Hitachi Unveils Million-Year Storage Media
Finding reliable, long-term storage media has been a challenge since the dawn of the computer age. Magnetic tape and discs can deteriorate over time, and even digital media like CDs and DVDs can degrade as well, depending on how they are stored. Other platforms are more stable, but may become outdated. What good is it to save important information on a portable drive, for instance, if there’s no way to retrieve it 100 years from now?

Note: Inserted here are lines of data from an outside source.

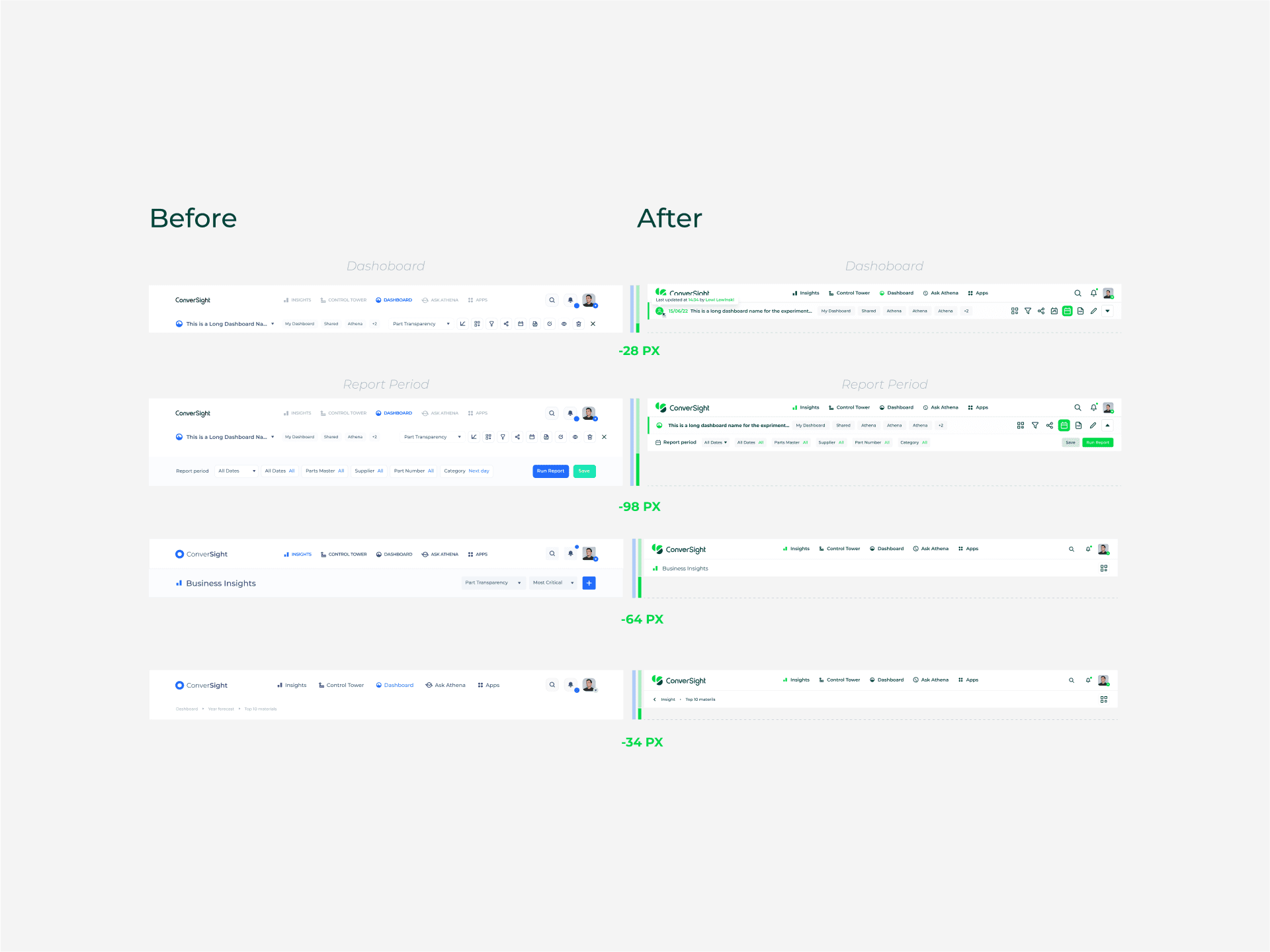The height and width of the screenshot is (952, 1270).
Task: Click the Category Next day filter chip
Action: point(466,471)
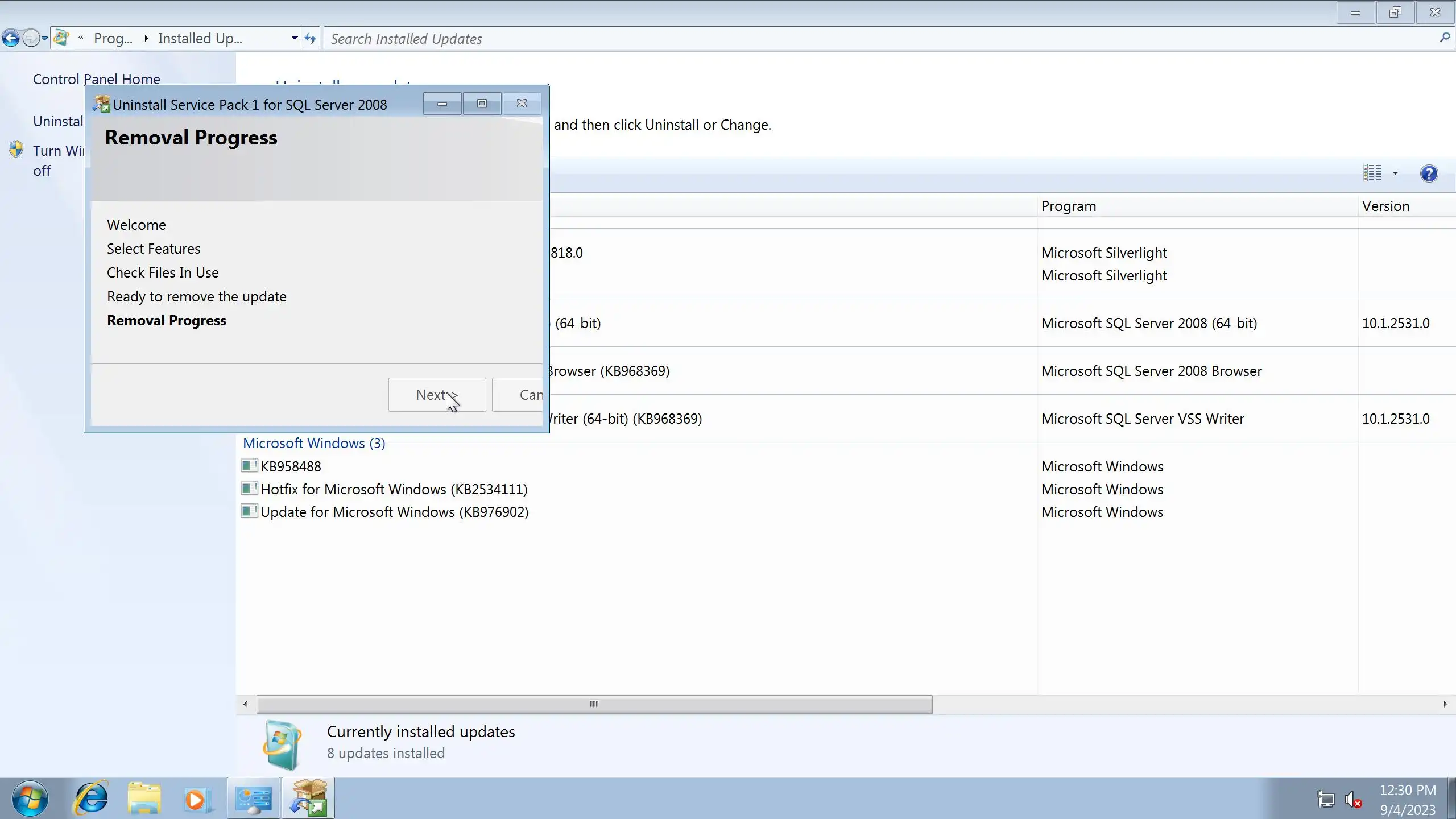1456x819 pixels.
Task: Open recent pages dropdown next to Forward
Action: tap(44, 39)
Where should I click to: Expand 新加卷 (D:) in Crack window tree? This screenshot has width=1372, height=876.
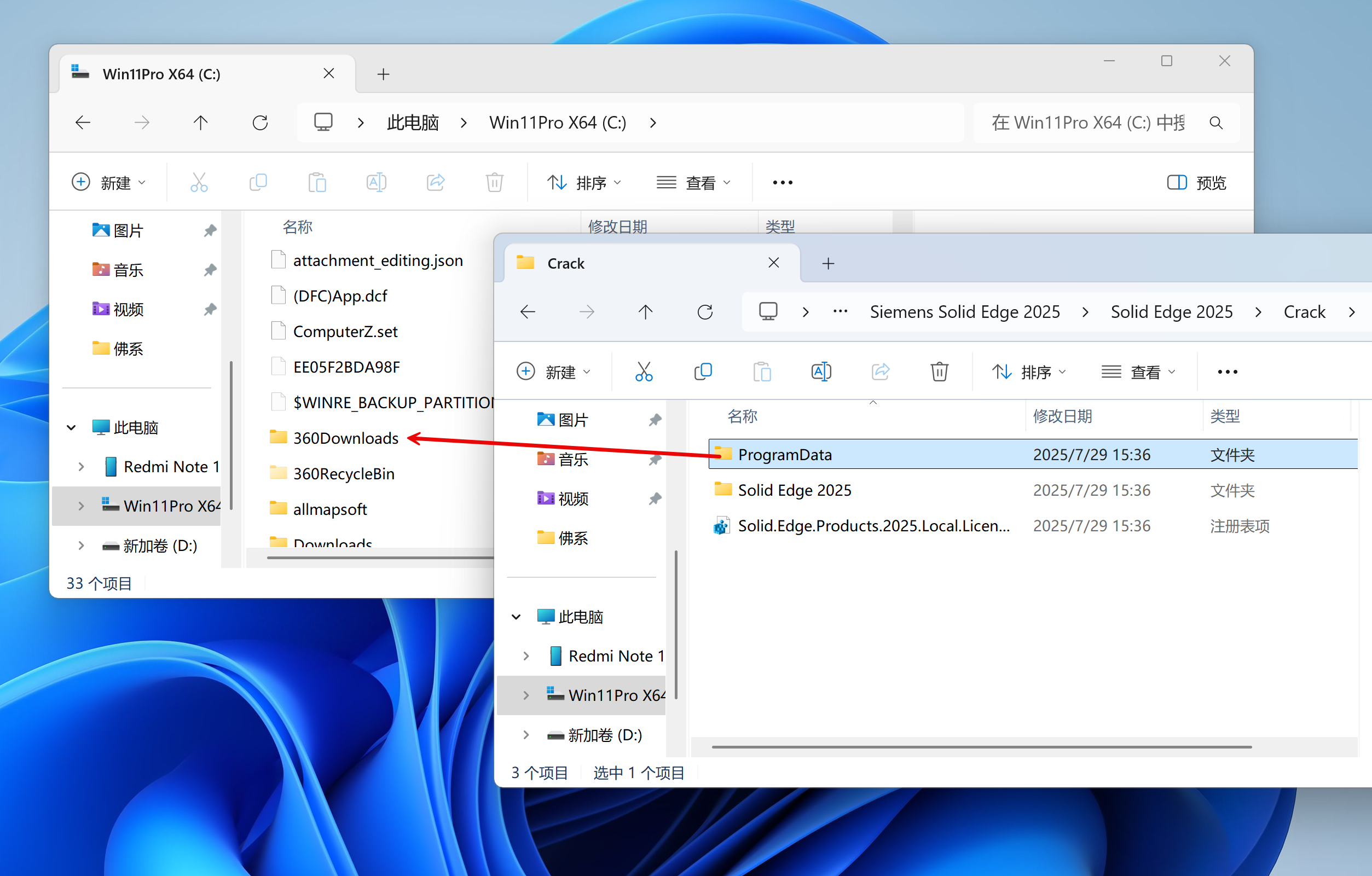coord(526,735)
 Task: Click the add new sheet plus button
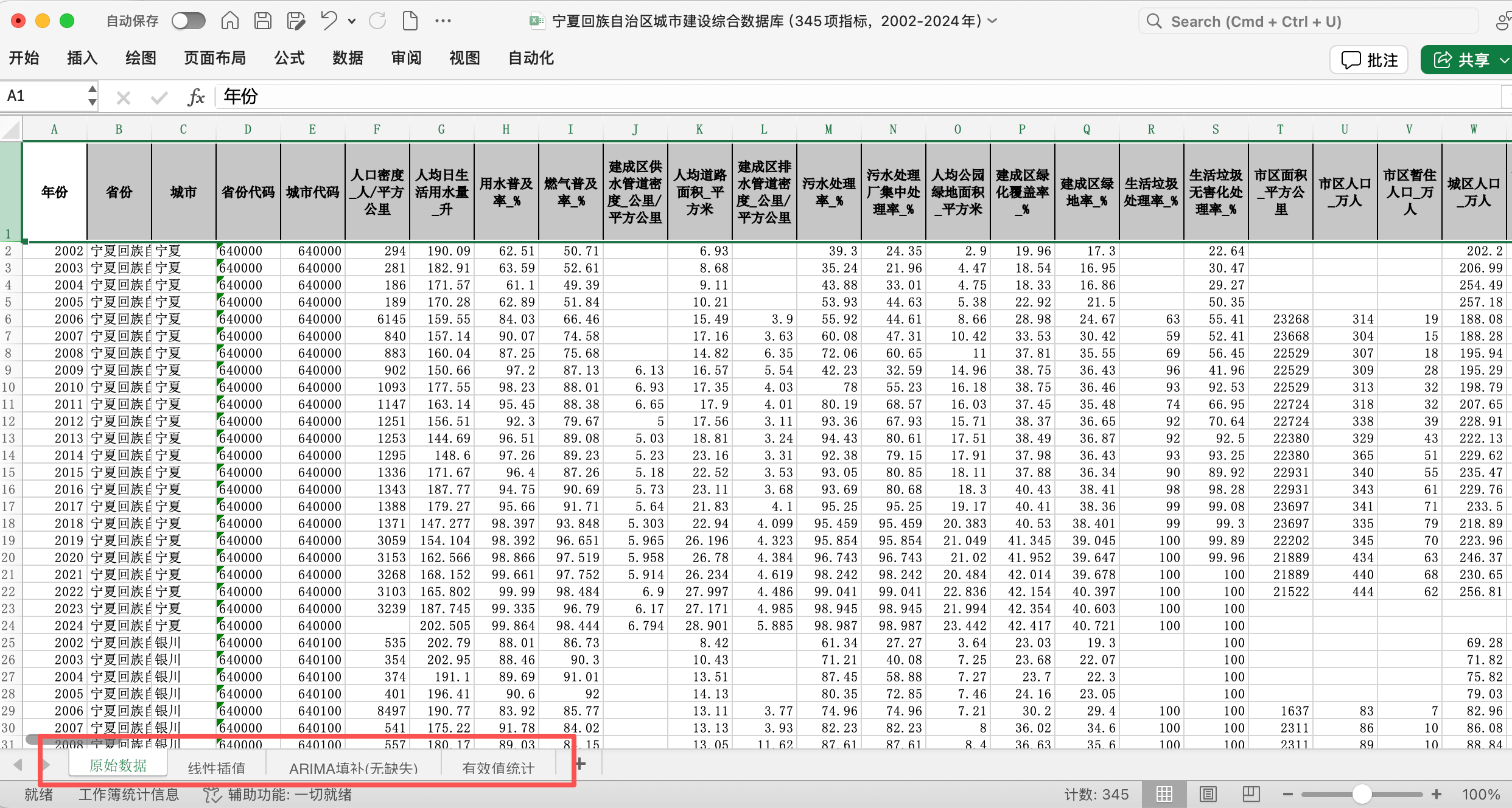coord(580,764)
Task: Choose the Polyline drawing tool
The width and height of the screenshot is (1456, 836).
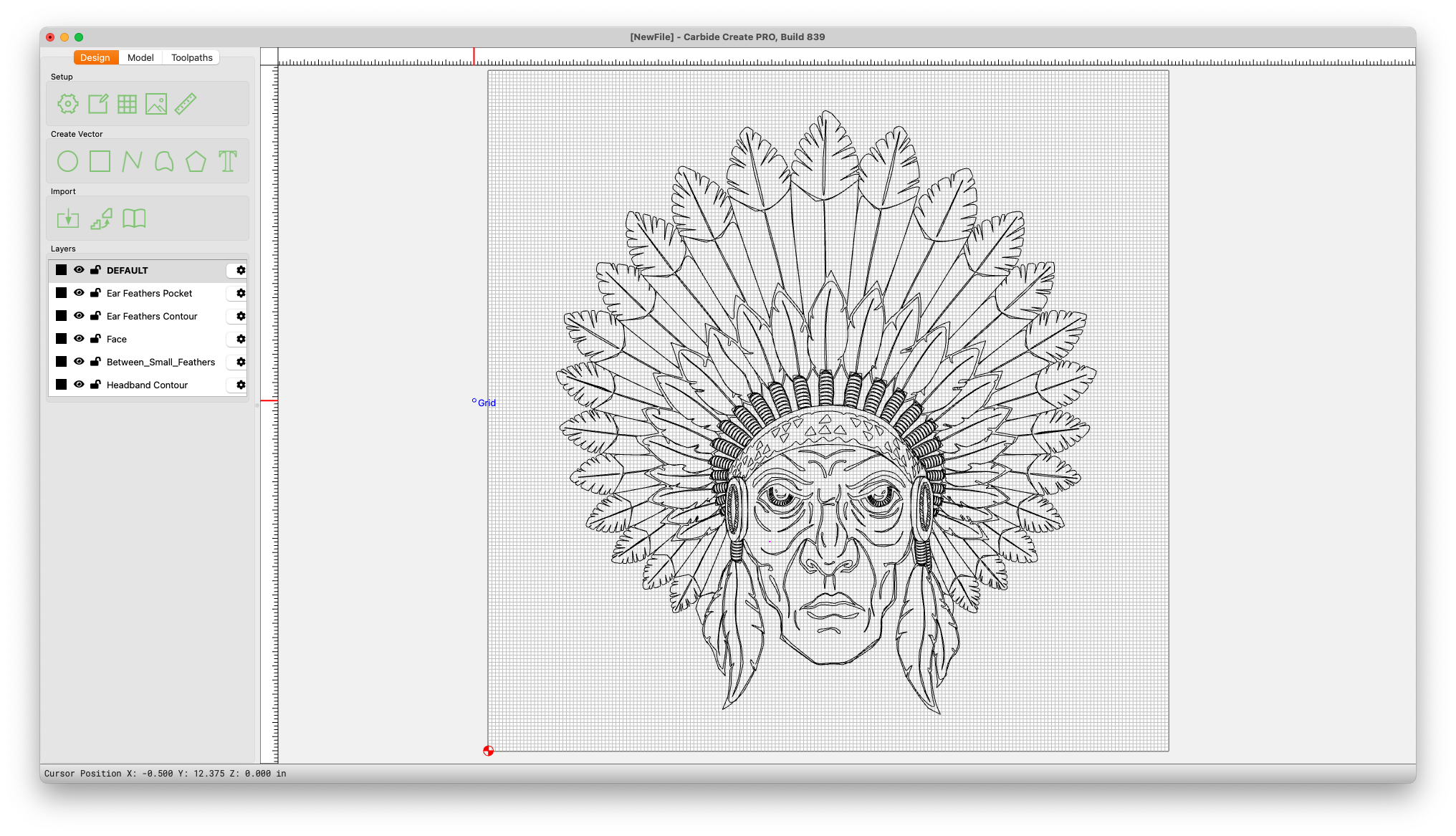Action: [132, 161]
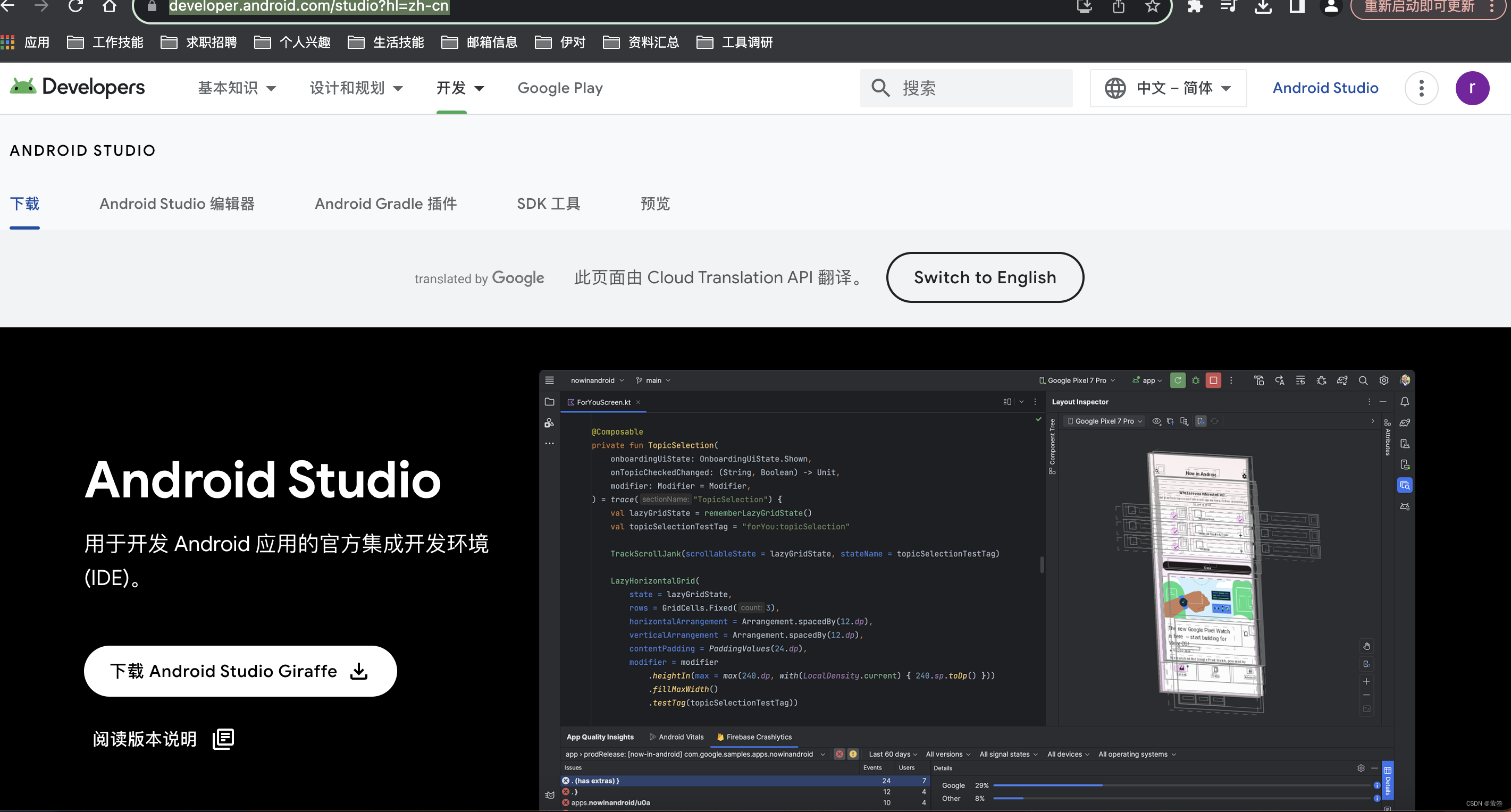Stop the running app in Android Studio
Image resolution: width=1511 pixels, height=812 pixels.
point(1214,380)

Hitachi (working in conjunction with Kyoto University) says it has come up with a solution (albeit a pricey one) that could potentially provide safe storage for millions — or even hundreds of millions — of years. Using quartz glass, the company has devised a method to etch, read (using a microscope), and maintain data for a very long time. A laser stipples dots onto a piece of quartz glass (corresponding to binary code), while an optical microscope can be used to read the data. Four layers of dots can be etched on a storage module that is 0.8 in. square and 0.8 in. thick.
“The volume of data being created every day is exploding, but in terms of keeping it for later generations, we haven’t necessarily improved since the days we inscribed things on stones,” Hitachi researcher Kazuyoshi Torii told Agence France-Presse.
The quartz is chemical resistant, radiation resistant, and unaffected by radio waves. Right now, the quartz solution can only store 40MB of data per square inch (compared to 1TB per square inch on a traditional hard drive), and it’s costly. But the company claims it can bring a solution to market by 2015, and is initially targeting long-term storage of “cultural information” and other data.